## DIRECTIONS
Swap "agent" for "assistant" in the items starting at the line that contains "You are a computer-use agent." and ending at the line that contains "Looking at the", then write those lines out again with nothing else changed and the pictures left out.

## SUPPLIED DATA
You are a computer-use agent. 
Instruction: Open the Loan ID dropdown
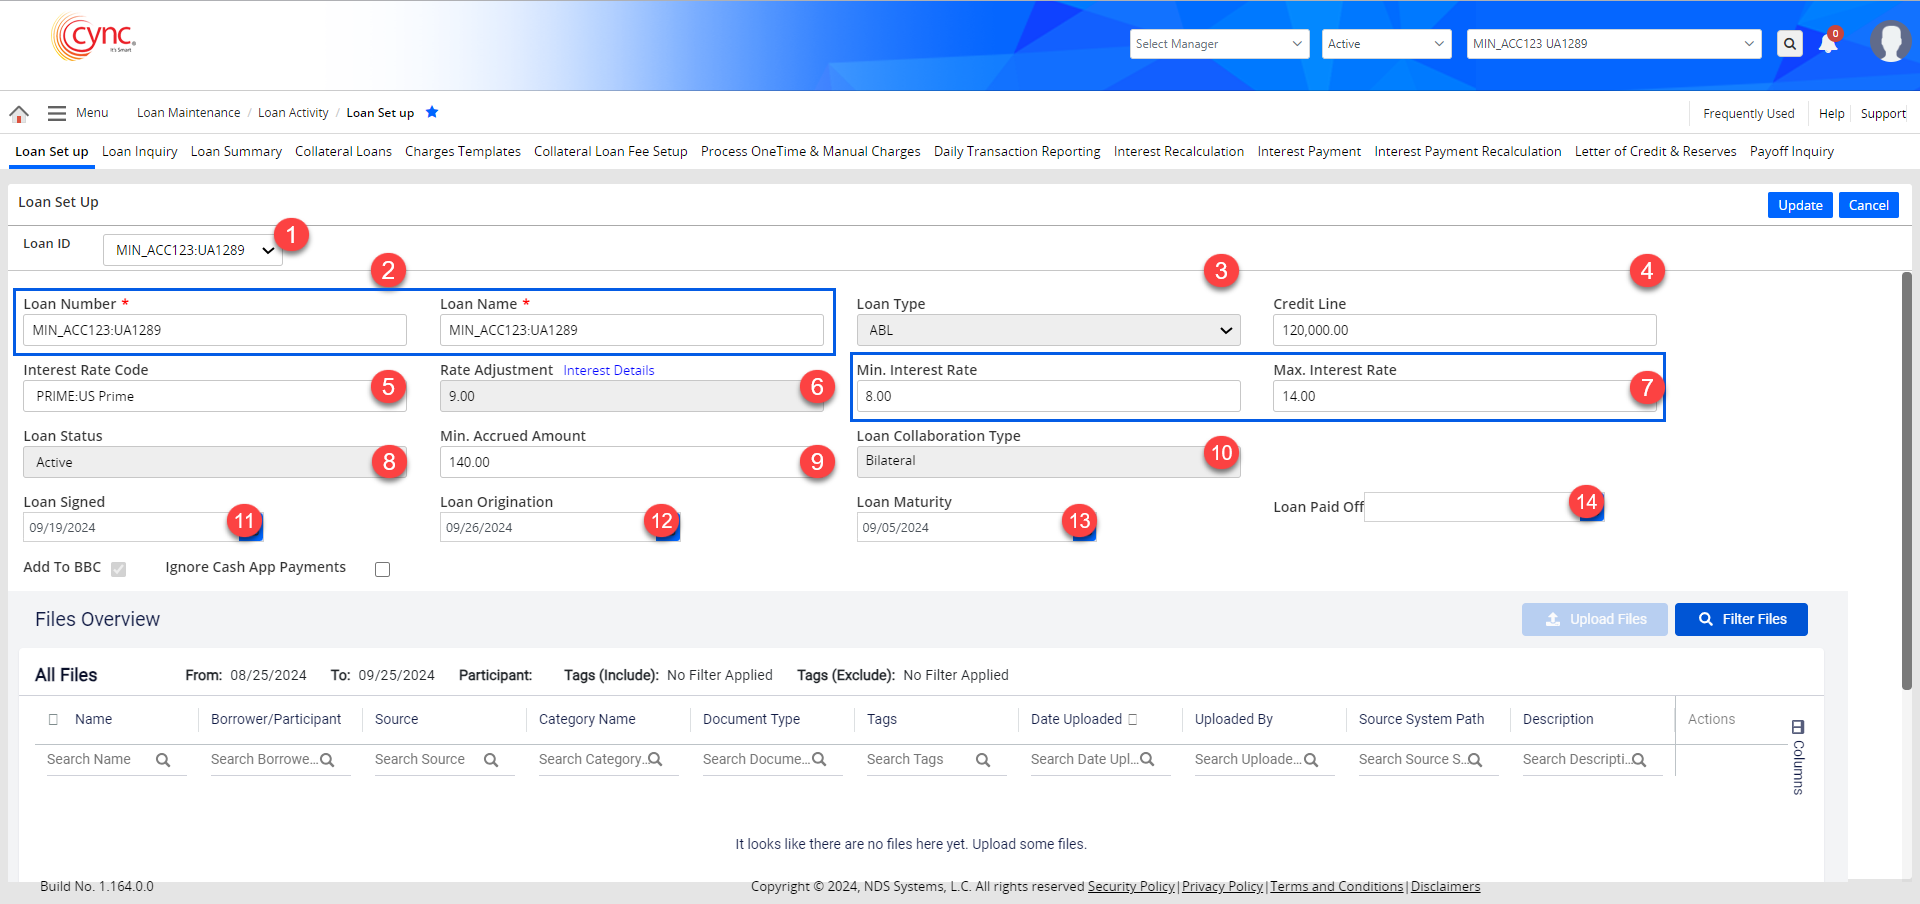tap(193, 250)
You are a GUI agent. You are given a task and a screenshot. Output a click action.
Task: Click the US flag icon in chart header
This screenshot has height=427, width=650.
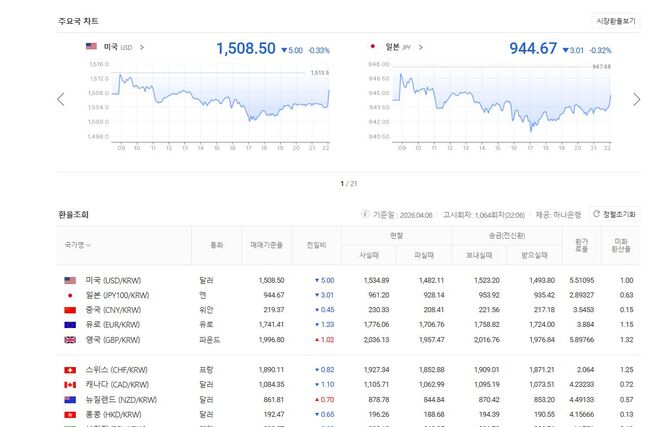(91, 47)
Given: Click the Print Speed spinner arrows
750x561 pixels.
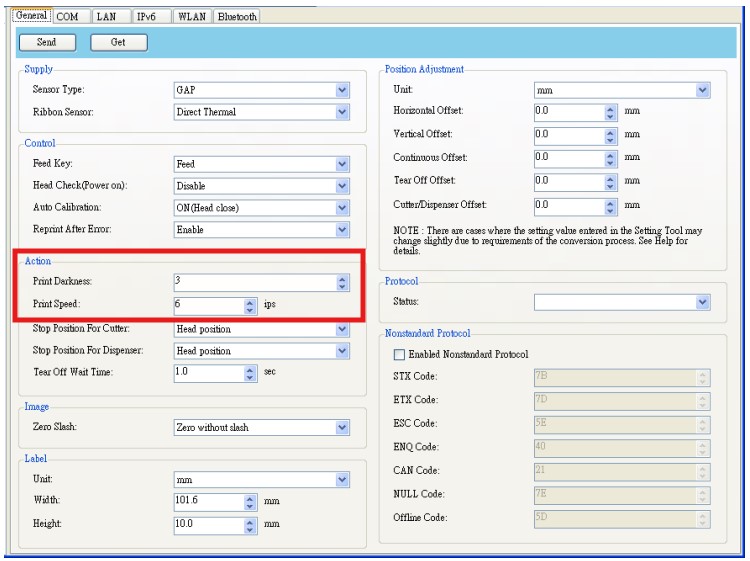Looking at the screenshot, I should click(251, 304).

* * *

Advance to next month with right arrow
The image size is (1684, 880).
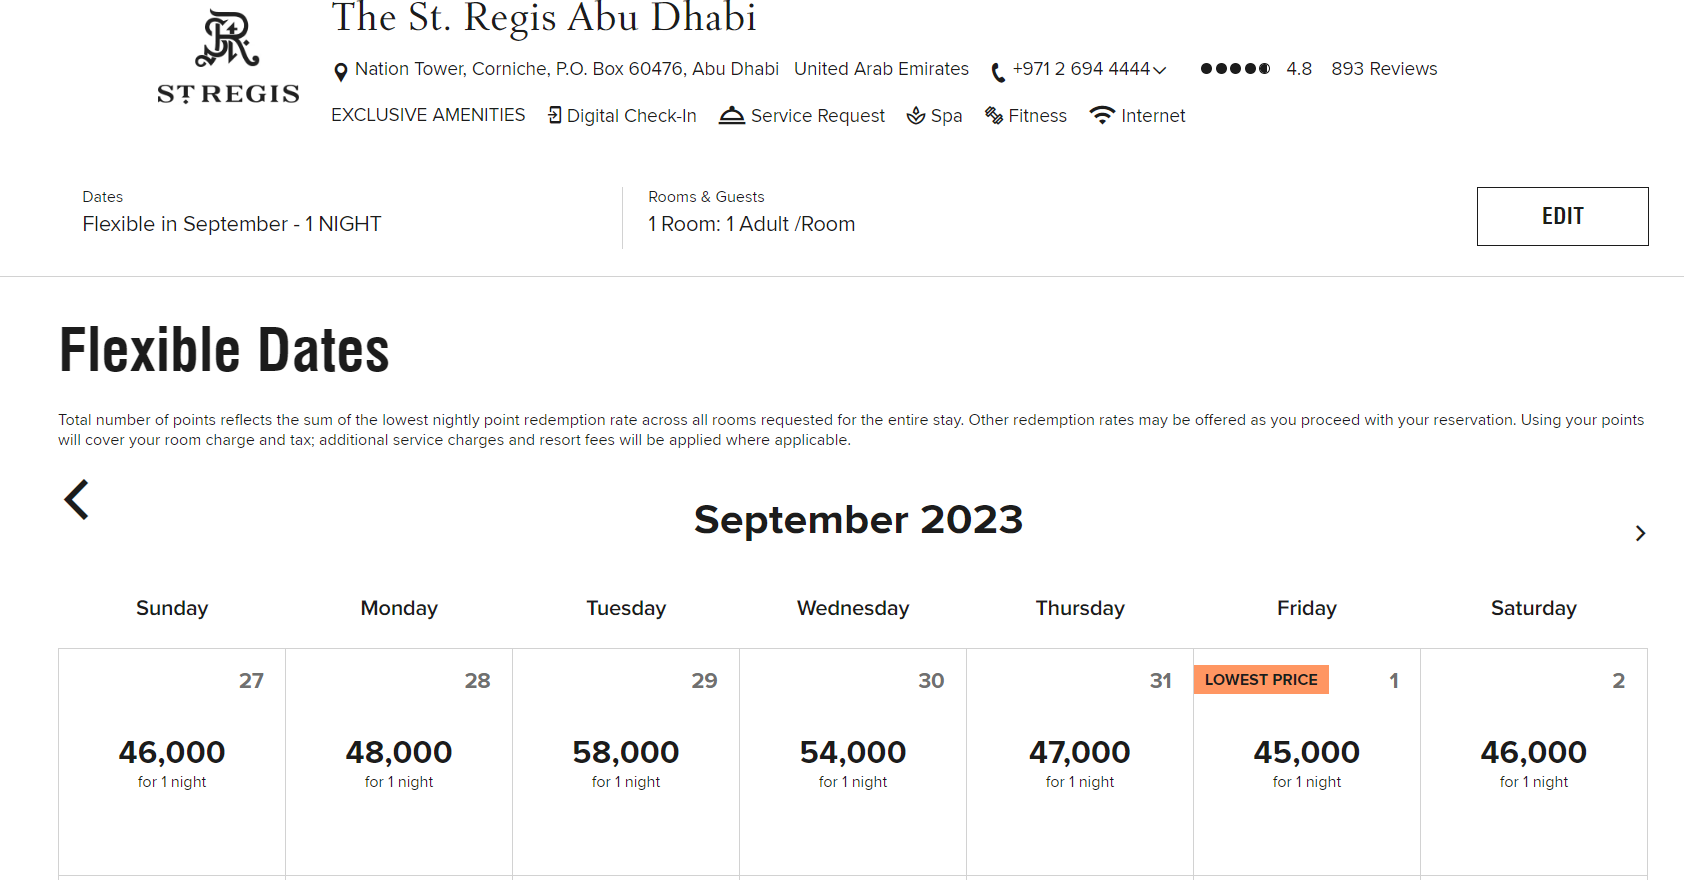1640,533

## WORKED SOLUTION
You are a computer-use assistant. 
Instruction: Open the Loan ID dropdown
tap(193, 250)
You are a GUI assistant. You are given a task and a screenshot. Output a click action.
Task: Click the US flag icon in chart header
This screenshot has height=427, width=650.
(91, 47)
Given: Click the Print Speed spinner arrows
750x561 pixels.
Looking at the screenshot, I should click(251, 304).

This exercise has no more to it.